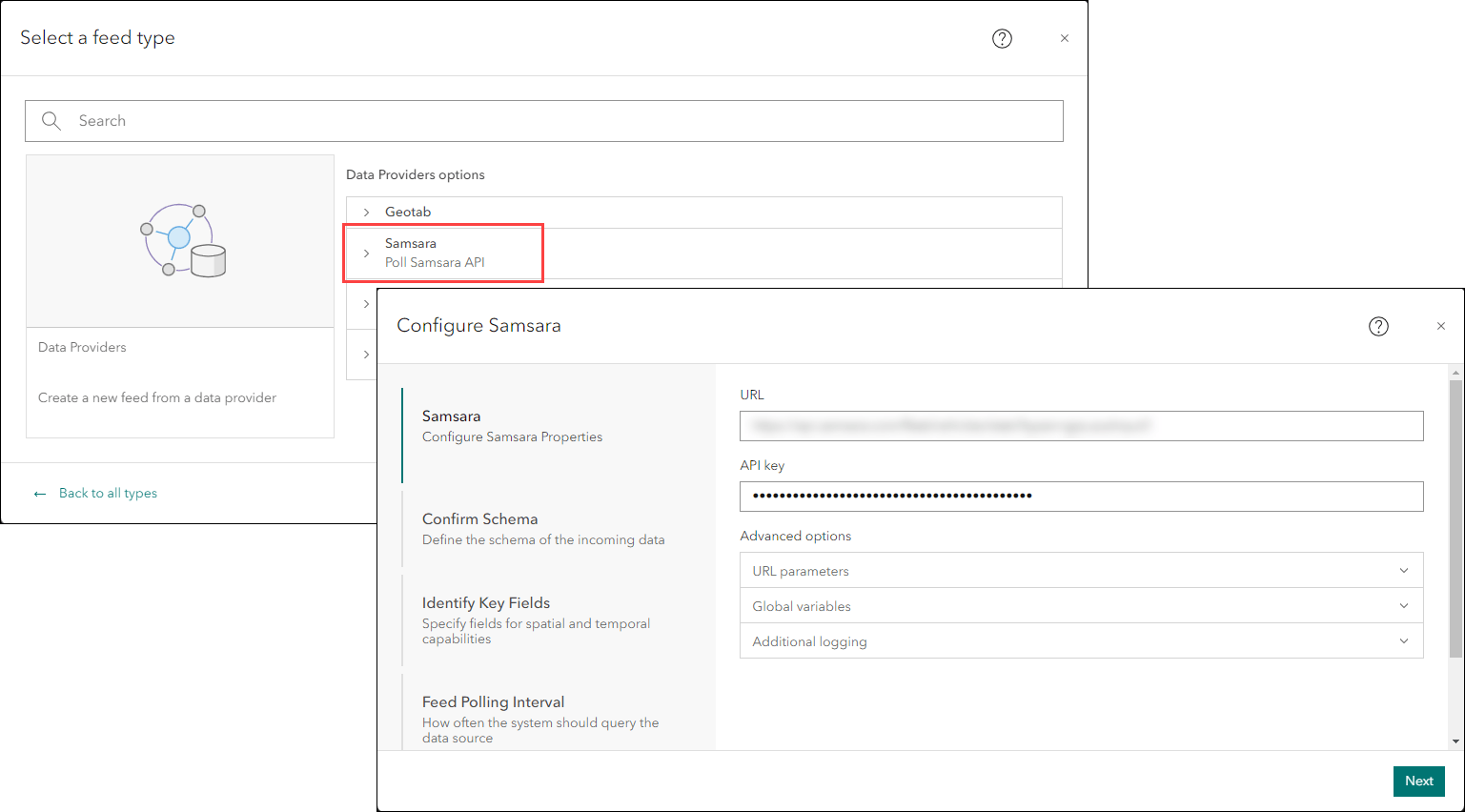Click the Next button
This screenshot has height=812, width=1465.
[x=1418, y=781]
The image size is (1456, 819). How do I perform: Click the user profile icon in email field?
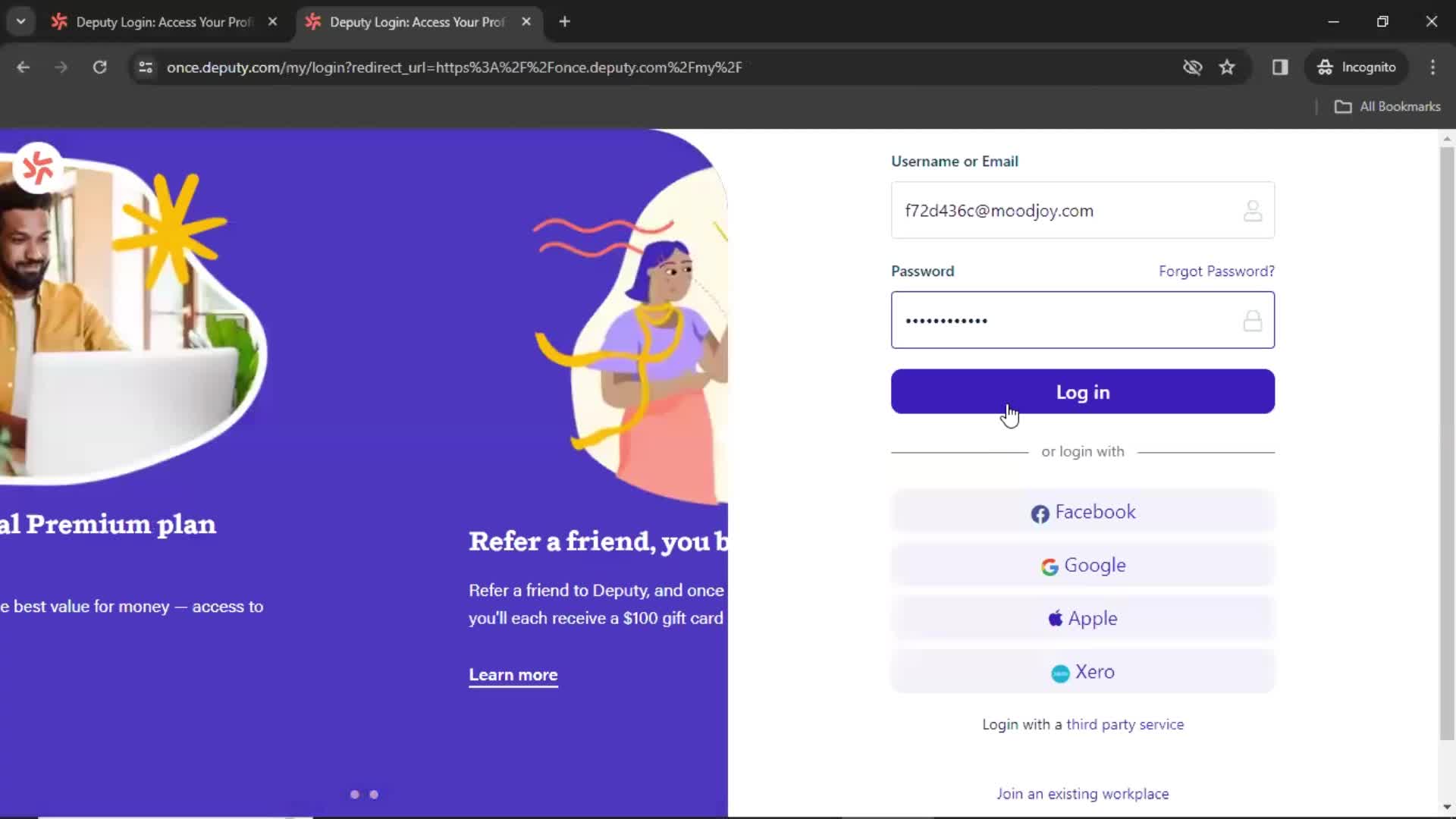point(1252,211)
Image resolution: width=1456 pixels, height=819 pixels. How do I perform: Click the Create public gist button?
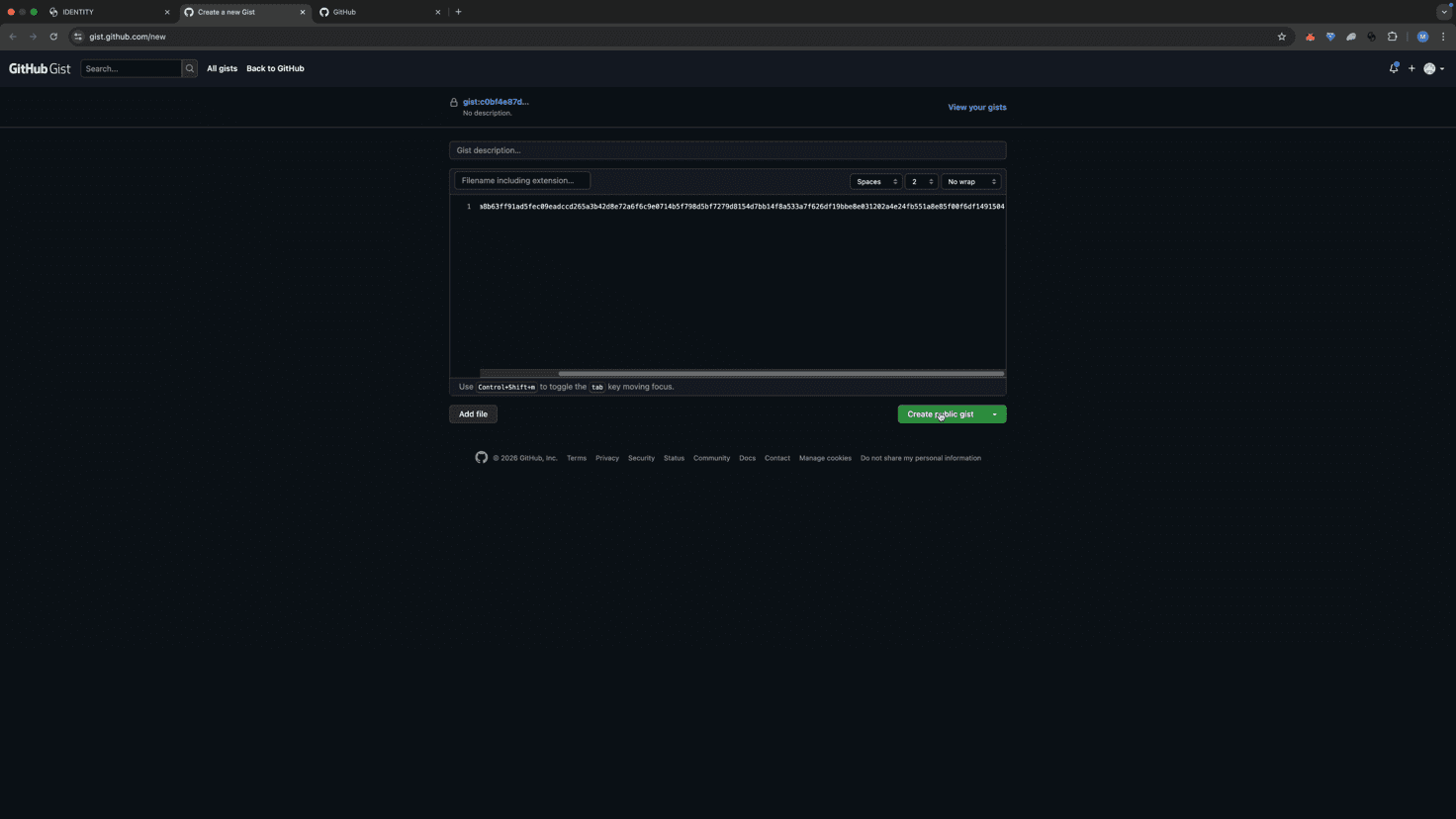pos(941,413)
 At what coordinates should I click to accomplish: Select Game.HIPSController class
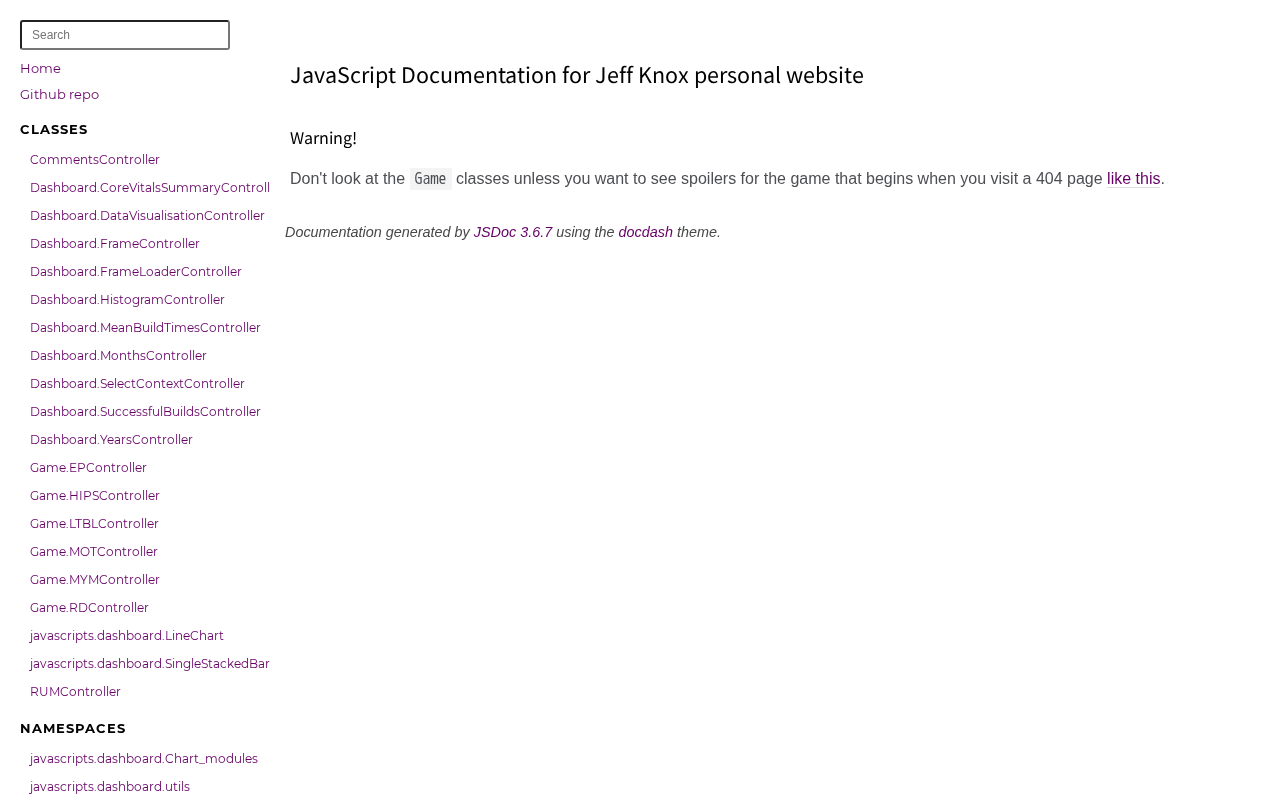click(x=95, y=496)
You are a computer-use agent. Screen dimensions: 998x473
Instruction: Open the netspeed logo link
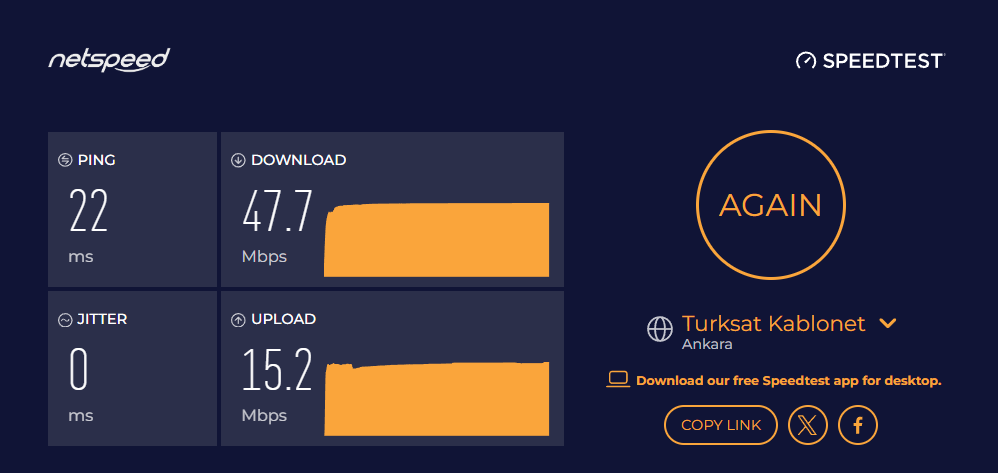[x=109, y=60]
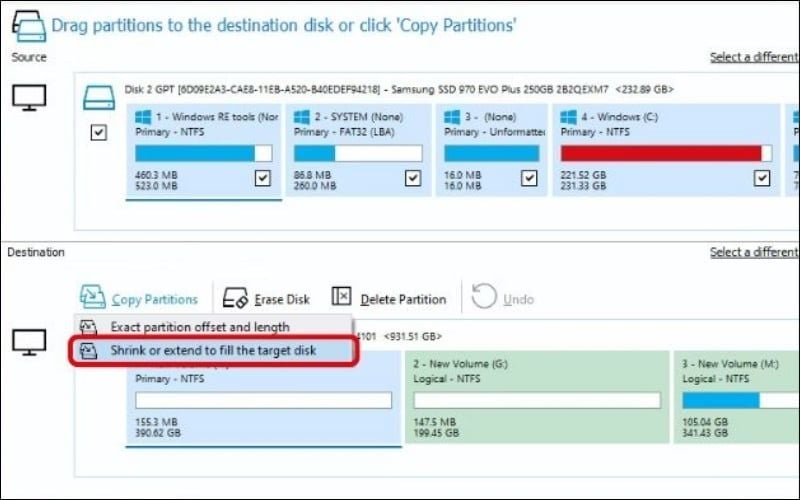
Task: Click the red Windows (C:) usage bar
Action: tap(660, 153)
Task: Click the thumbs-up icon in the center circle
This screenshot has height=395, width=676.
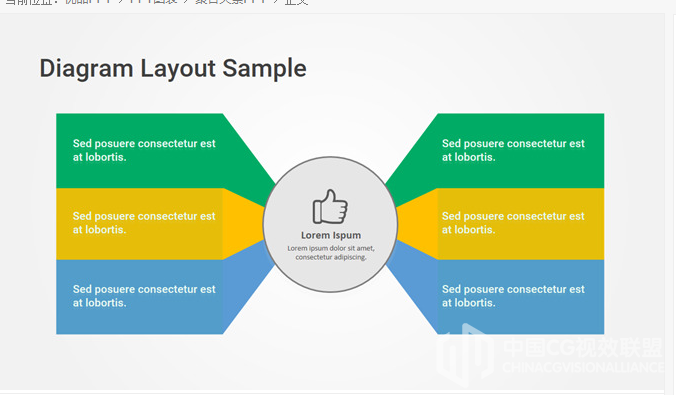Action: click(x=330, y=207)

+ + + + +

**EXERCISE**. Leave every picture out, and repeat exactly the lines from the one containing "The image size" through the last line of the entries, both ends included.

**TASK SOLUTION**.
The image size is (1456, 819). How do I perform: Click the user profile icon in email field?
point(1252,211)
Image resolution: width=1456 pixels, height=819 pixels. How do I perform: Click the Create public gist button?
pos(941,413)
 At what coordinates should I click to accomplish: Select Game.HIPSController class
click(x=95, y=496)
You are a computer-use agent. Screen dimensions: 998x473
Instruction: Open the netspeed logo link
[x=109, y=60]
Task: Click the red Windows (C:) usage bar
Action: tap(660, 153)
Task: Click the thumbs-up icon in the center circle
This screenshot has height=395, width=676.
Action: click(x=330, y=207)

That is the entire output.